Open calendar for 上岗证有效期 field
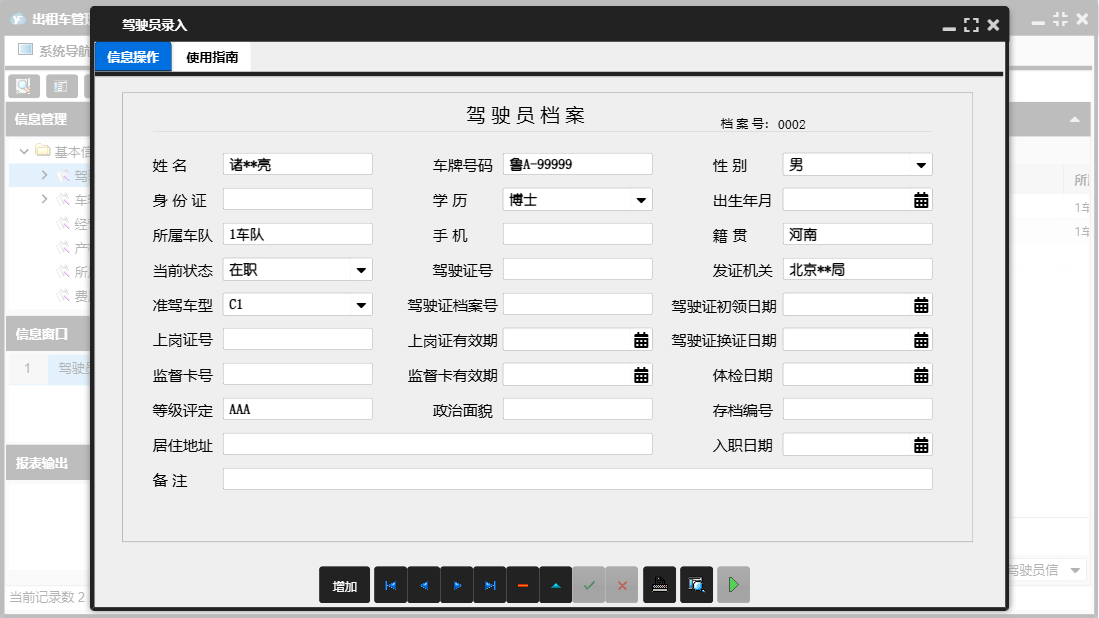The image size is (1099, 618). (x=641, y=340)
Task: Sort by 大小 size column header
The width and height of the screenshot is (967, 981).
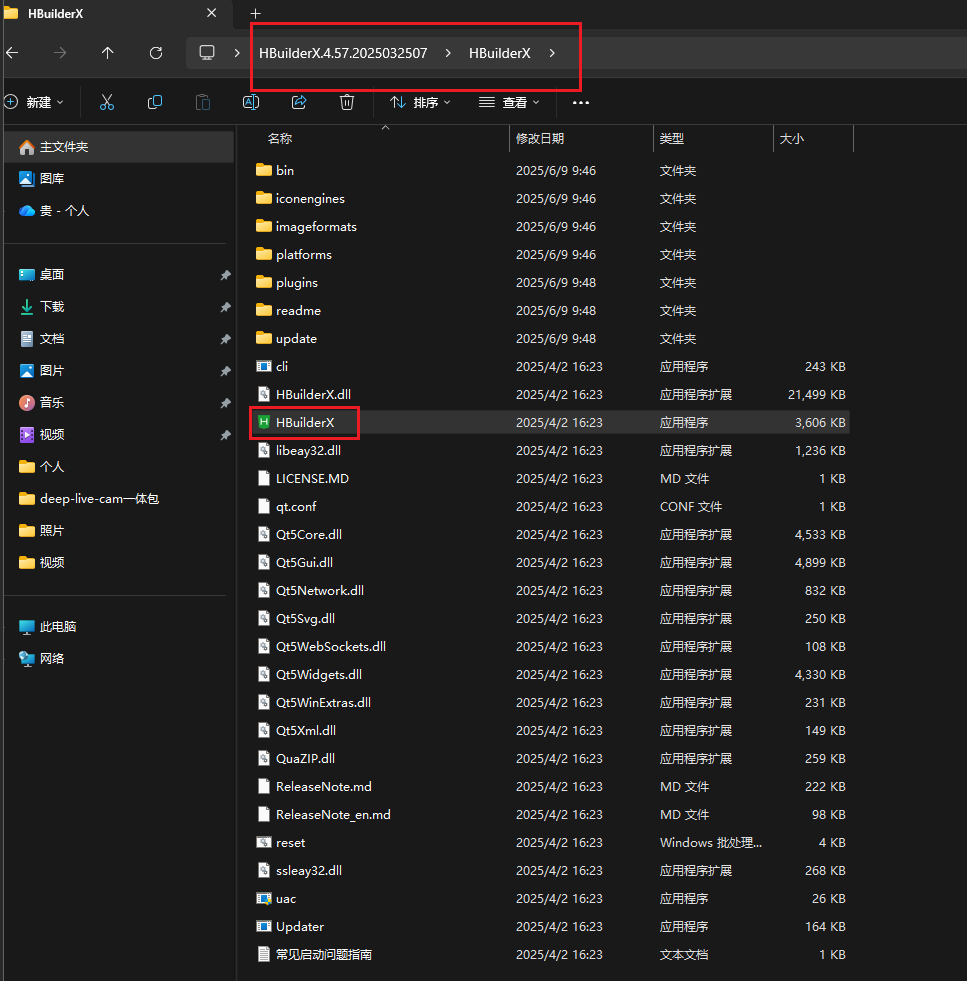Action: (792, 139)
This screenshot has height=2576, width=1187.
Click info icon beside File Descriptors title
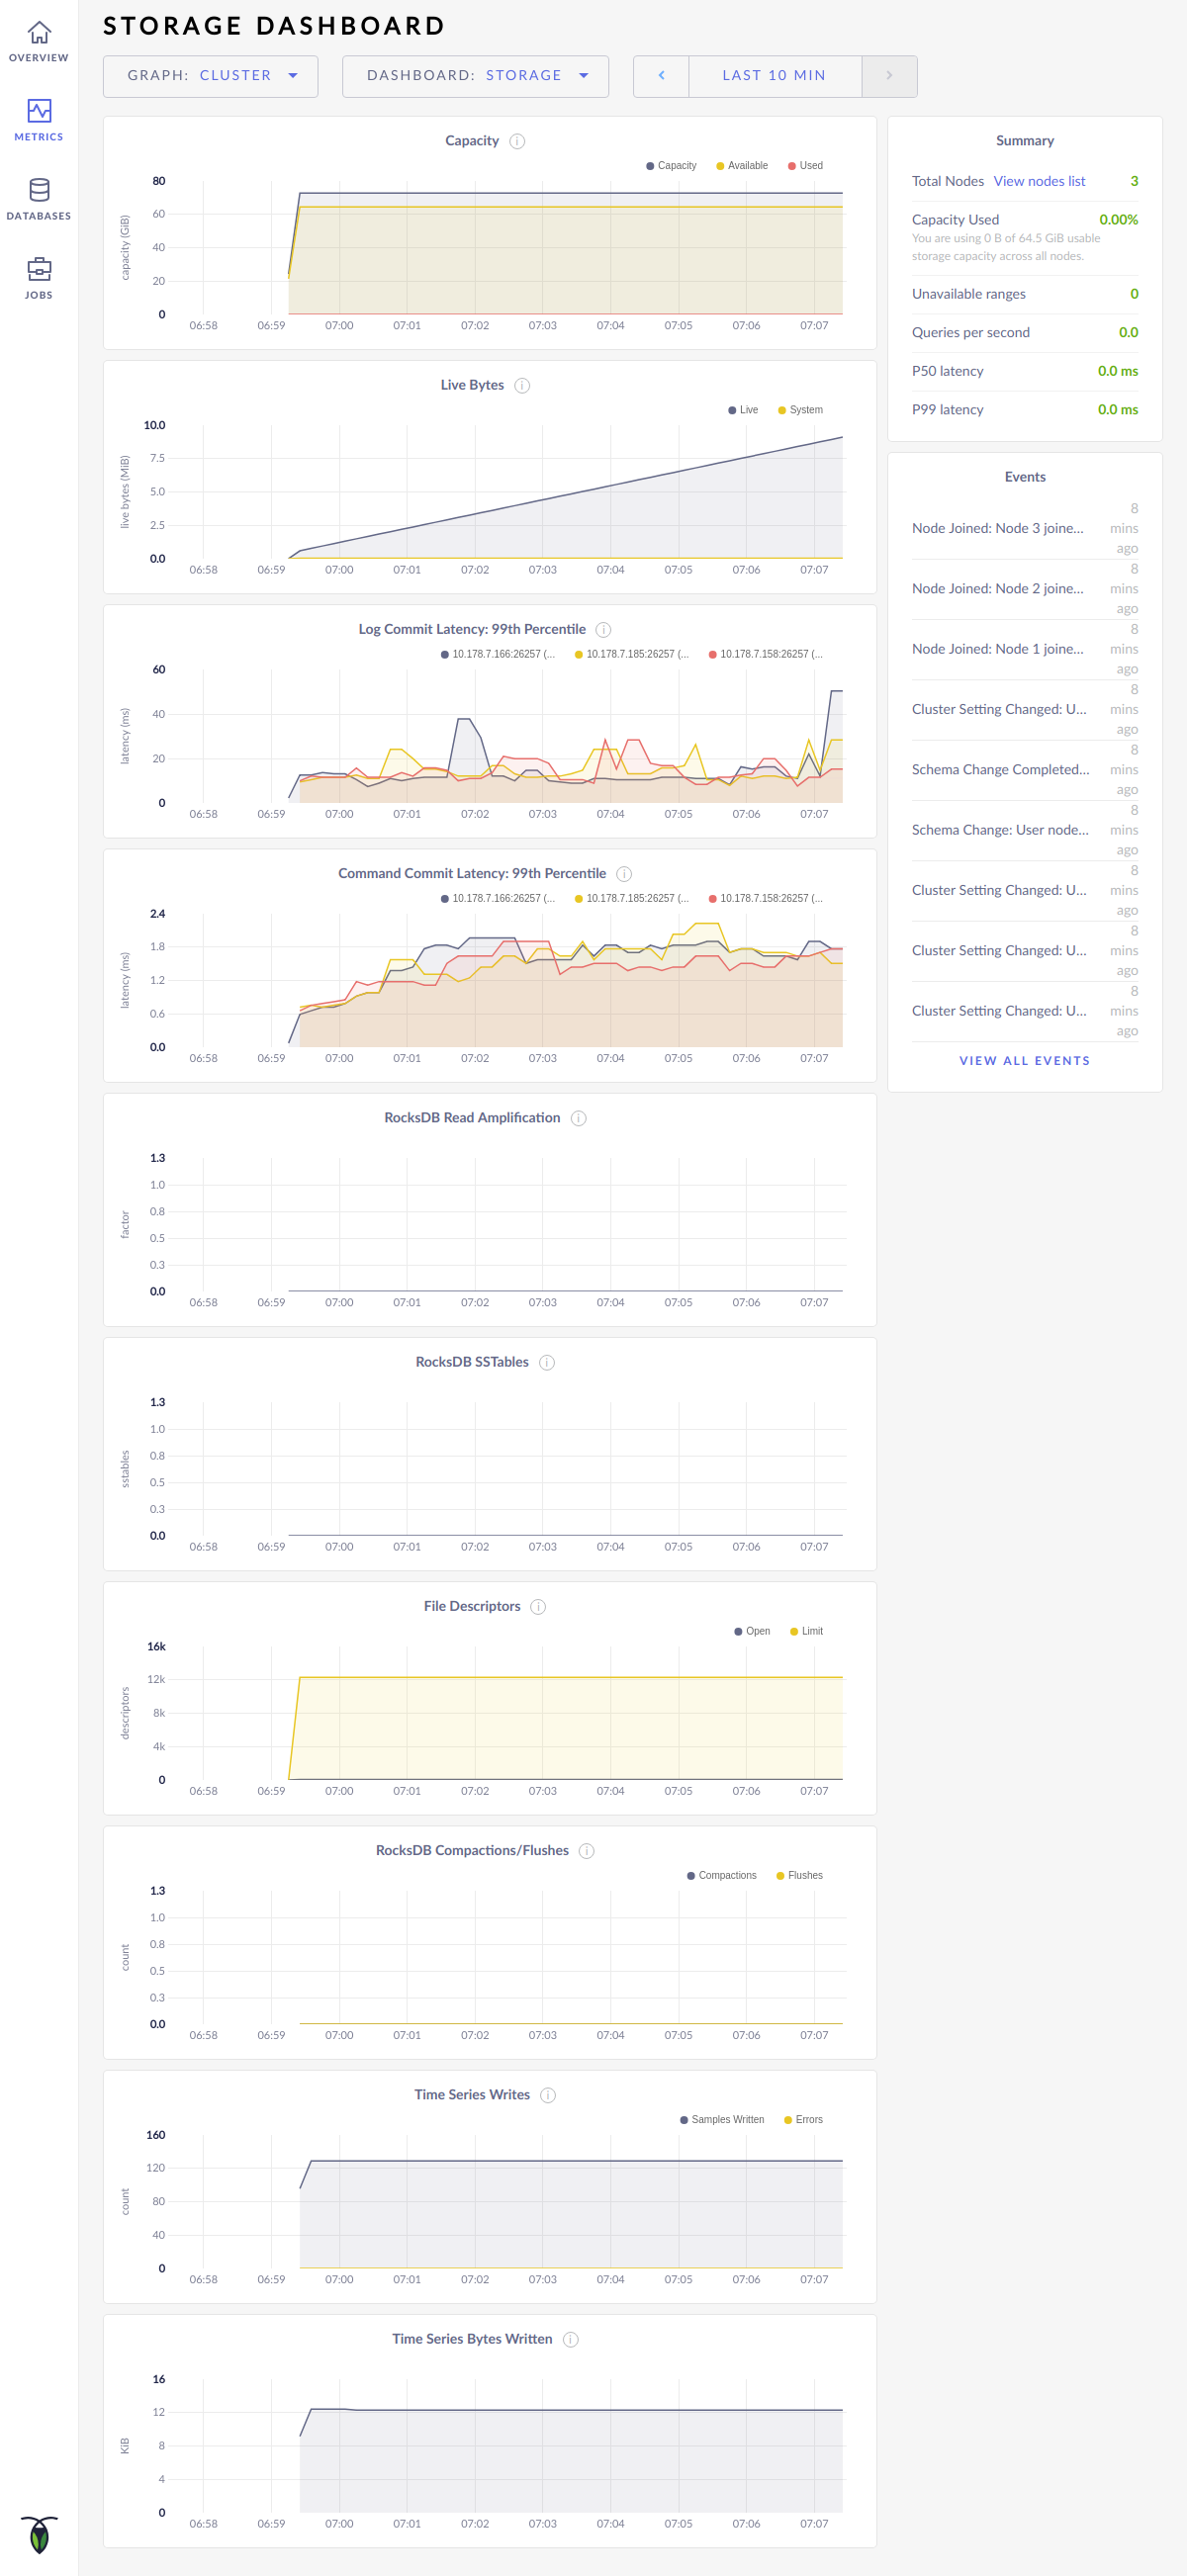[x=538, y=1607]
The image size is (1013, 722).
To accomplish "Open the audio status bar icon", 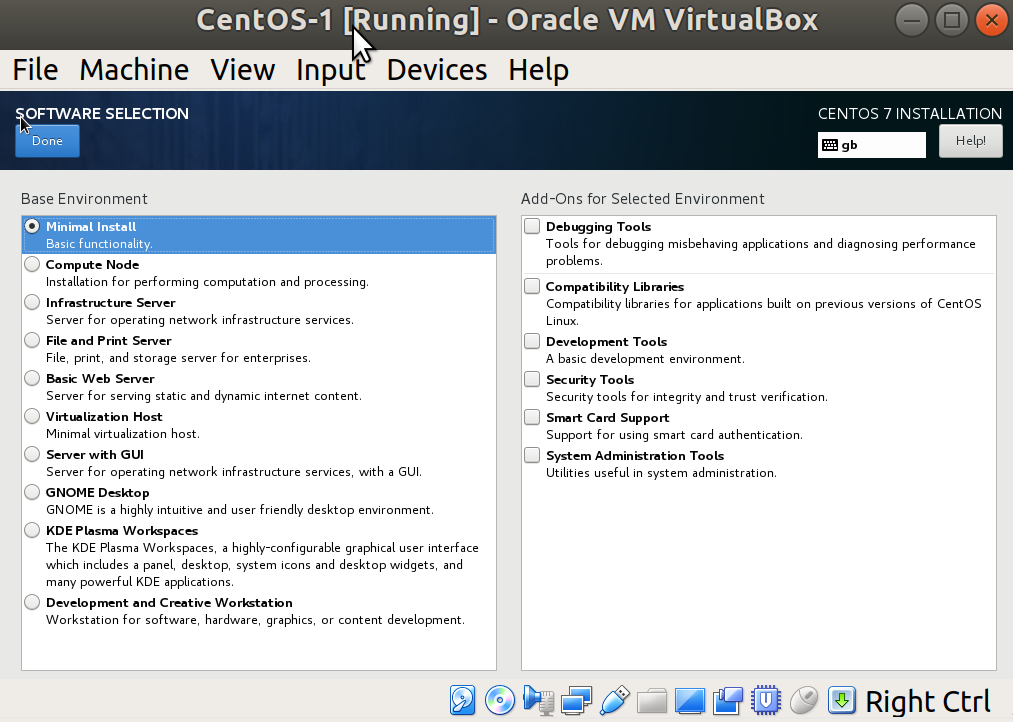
++++
REQUIRED WORK
Copy the lines above between the one holding "The width and" and the one holding "The image size is (1013, 722).", inclusive. Drop the pictures.

TASK RESPONSE
The width and height of the screenshot is (967, 981).
Action: (792, 139)
This screenshot has height=2576, width=1187.
Click info icon beside File Descriptors title
[x=538, y=1607]
The image size is (1013, 722).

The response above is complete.